"Unipol non può pensare di portare tutto a Bologna. Non possono pensare di andare via da Torino senza conseguenze e glielo faremo capire". Lo afferma il presidente della Regione Piemonte, Roberto Cota.

1500 i lavoratori oggetto delle riorganizzazione del gruppo nella Regione Piemonte. E' chiaro che ci sia forte preoccupazione. SAI nasce in Piemonte e negli anni d'oro del mercato delle assicurazioni era in assoluto la migliore scuola per chi volesse apprendere il mestiere dell'assicuratore sia come dipendente che come agente.

Certo la scelta di Carlo Cimbi in primis e dei suoi più stretti collaboratori su cosa fare delle sedi Torinesi, Fiorentine e Romane del gruppo FonSai è tutt'altro che facile.

D'altra parte Unipol non può accollarsi le colpe di una cattiva amministrazione da parte di chi ha gestito fino ad oggi le compagnie acquistate recentemente.

La domanda da porsi quindi, prima di quella "cosa decideranno i vertici di Unipol relativamente alle risorse piemontesi ?" è forse "cosa sarebbe successo al gruppo FonSai se Unipol non fosse intervenuta pesantemente con forti investimenti nel salvataggio?"

Ecco che allora i politici avrebbero una visione forse più cauta e sicuramente più realistica dello scempio che è stato fatto.

Di esuberi ce ne sono . Ci saranno molte duplicazioni di funzioni, (per esempio l'assunzione auto oggi a Torino per FonSai è altrettanto ben staffata a Bologna per il Gruppo Unipol) e purtroppo qualche sacrificio andrà fatto.

Alla fine di tutto poi Unipol non è un ente di beneficenza bensì una forte realtà industriale che ha saputo reinventare il sistema delle assicurazioni con logiche distributive innovative (vedasi il modello ASSICOOP ); è quindi normale che debba rispondere prima di tutto agli azionisti ed agli investitori riguardo alle scelte industriali che compirà.

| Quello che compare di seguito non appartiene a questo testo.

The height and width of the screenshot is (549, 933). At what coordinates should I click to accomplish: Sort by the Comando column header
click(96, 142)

Il mercato del lavoro è in crisi e di questo ne siamo tutti coscienti, ma il problema è sociale ed è in quest'ambito che va risolto.

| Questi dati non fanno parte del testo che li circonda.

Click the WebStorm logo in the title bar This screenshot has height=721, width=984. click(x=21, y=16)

E' probabile, perché così è stato fatto anche nella fusione di MeieAurora con Winterthur (creando Aurora) e poi fra Aurora ed Unipol, che il management bolognese cercherà di attuare il piano esuberi partendo da quelle risorse vicine all'età pensionabile attraverso esodi incentivati per poi affrontare con accordi economici interessanti le successive azioni nell'ambito della ristrutturazione degli organici.